Orbital characteristics
- Epoch 20 November 2017 (JD 2458078)
- Uncertainty parameter 3
- Observation arc: 5110 days (13.99 yr)
- Aphelion: 45.139 AU (6.7527 Tm)
- Perihelion: 32.782 AU (4.9041 Tm)
- Semi-major axis: 38.777 AU (5.8010 Tm)
- Eccentricity: 0.1546
- Orbital period (sidereal): 241.47 yr (88197.3 d)
- Average orbital speed: 4.73 km/s
- Mean anomaly: 97.148°
- Mean motion: 0° 0^{m} 14.46^{s} / day
- Inclination: 12.793°
- Longitude of ascending node: 9.9615°
- Argument of perihelion: 82.178°
- Known satellites: 0
- Earth MOID: 32.2253 AU (4.82084 Tm)
- Jupiter MOID: 28.1835 AU (4.21619 Tm)
- T_{Jupiter}: 5.424

Physical characteristics
- Dimensions: 87–276 km
- Temperature: ~ 44 K
- Spectral type: B–V = 0.650±0.085 V–R = 0.527±0.069
- Absolute magnitude (H): 6.81

= 38083 Rhadamanthus =

Trans-Neptunian object

38083 Rhadamanthus (/rædəˈmænθəs/, provisional designation ') is a trans-Neptunian object (TNO). It was discovered in 1999 by the Deep Ecliptic Survey. It was originally mistakenly thought to be a plutino.

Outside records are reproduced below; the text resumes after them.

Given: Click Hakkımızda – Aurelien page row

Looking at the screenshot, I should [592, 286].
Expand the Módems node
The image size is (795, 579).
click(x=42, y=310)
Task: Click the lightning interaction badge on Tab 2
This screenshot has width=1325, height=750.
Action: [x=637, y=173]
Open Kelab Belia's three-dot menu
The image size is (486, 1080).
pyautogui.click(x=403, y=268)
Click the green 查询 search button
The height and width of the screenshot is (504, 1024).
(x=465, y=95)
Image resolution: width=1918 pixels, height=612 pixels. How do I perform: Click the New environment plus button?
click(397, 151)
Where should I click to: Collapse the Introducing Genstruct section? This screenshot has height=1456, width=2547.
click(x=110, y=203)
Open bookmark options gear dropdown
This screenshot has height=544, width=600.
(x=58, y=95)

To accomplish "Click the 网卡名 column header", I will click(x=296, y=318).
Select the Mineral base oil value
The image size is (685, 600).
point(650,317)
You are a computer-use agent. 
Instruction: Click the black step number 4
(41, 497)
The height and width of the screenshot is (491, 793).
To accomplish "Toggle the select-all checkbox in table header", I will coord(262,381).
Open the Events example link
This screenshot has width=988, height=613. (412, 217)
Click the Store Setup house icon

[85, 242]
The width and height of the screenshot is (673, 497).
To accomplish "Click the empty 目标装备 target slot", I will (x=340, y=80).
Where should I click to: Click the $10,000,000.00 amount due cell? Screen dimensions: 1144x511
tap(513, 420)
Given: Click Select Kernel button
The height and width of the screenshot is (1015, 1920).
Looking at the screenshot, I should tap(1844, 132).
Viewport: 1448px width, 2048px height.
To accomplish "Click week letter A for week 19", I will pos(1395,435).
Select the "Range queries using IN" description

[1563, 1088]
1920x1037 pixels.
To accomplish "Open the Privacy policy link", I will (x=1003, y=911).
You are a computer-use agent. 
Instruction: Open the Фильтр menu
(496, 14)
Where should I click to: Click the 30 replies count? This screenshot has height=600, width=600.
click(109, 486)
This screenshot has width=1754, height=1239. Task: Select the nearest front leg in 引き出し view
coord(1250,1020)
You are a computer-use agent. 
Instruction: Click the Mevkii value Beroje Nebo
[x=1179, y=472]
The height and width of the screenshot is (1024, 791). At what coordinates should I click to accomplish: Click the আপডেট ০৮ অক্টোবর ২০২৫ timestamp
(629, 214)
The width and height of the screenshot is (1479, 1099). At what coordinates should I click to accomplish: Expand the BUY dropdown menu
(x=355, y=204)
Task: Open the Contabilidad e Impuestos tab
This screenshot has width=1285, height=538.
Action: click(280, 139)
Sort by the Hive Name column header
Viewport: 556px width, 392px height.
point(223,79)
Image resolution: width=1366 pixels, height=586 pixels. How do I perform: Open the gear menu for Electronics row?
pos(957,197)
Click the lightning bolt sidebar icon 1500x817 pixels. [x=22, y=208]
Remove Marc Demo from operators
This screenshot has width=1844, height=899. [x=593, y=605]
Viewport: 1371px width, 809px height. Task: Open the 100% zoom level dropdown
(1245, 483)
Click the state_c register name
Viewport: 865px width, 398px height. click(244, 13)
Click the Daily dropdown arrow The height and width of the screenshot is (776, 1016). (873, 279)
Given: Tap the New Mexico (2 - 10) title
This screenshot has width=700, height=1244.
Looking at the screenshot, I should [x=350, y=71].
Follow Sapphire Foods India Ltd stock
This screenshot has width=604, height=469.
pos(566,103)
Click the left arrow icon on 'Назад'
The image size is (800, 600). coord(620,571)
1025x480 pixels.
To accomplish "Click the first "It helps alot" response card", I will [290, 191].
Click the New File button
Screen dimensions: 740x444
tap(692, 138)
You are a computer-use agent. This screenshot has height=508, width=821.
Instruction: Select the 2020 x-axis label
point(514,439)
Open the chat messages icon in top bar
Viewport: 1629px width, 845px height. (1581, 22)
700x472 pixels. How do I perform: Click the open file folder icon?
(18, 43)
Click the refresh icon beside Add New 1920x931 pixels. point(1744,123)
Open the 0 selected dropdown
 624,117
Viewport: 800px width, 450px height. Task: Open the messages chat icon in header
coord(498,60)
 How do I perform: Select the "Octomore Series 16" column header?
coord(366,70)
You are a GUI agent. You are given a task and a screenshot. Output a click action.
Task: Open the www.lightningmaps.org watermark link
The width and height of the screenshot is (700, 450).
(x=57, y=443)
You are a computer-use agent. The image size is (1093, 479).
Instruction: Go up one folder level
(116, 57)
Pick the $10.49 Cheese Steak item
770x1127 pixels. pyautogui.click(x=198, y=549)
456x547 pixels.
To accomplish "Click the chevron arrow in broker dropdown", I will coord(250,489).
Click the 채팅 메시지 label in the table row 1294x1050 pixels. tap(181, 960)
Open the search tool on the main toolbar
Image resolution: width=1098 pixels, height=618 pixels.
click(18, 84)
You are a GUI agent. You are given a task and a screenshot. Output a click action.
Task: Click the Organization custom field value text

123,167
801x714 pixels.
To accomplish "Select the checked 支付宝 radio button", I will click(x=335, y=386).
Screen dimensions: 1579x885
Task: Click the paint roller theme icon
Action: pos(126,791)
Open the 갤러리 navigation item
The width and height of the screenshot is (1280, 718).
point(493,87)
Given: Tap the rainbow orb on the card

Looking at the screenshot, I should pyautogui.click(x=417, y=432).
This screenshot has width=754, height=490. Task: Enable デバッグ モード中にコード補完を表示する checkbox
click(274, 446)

== Discovery and naming ==

Rhadamanthus was discovered on 17 April 1999 by the Deep Ecliptic Survey.

Rhadamanthus is named after the Greek mythological figure. The name was announced in the circular of the Minor Planet Center of 24 July 2002, which stated "Rhadamanthus was a son of Zeus and Europa. Because of his just and upright life, after death he was appointed a judge of the dead and the ruler of Elysium, a blissfully beautiful area of the Underworld where those favored by the gods spent their life after death. The name was suggested by E. K. Elliot."

Planetary symbols are no longer much used in astronomy, so Rhadamanthus never received a symbol in the astronomical literature. There is no standard symbol for Rhadamanthus used by astrologers either. A Unicode proposal for dwarf planet symbols notes a symbol that has been used, but leaves it unexplained.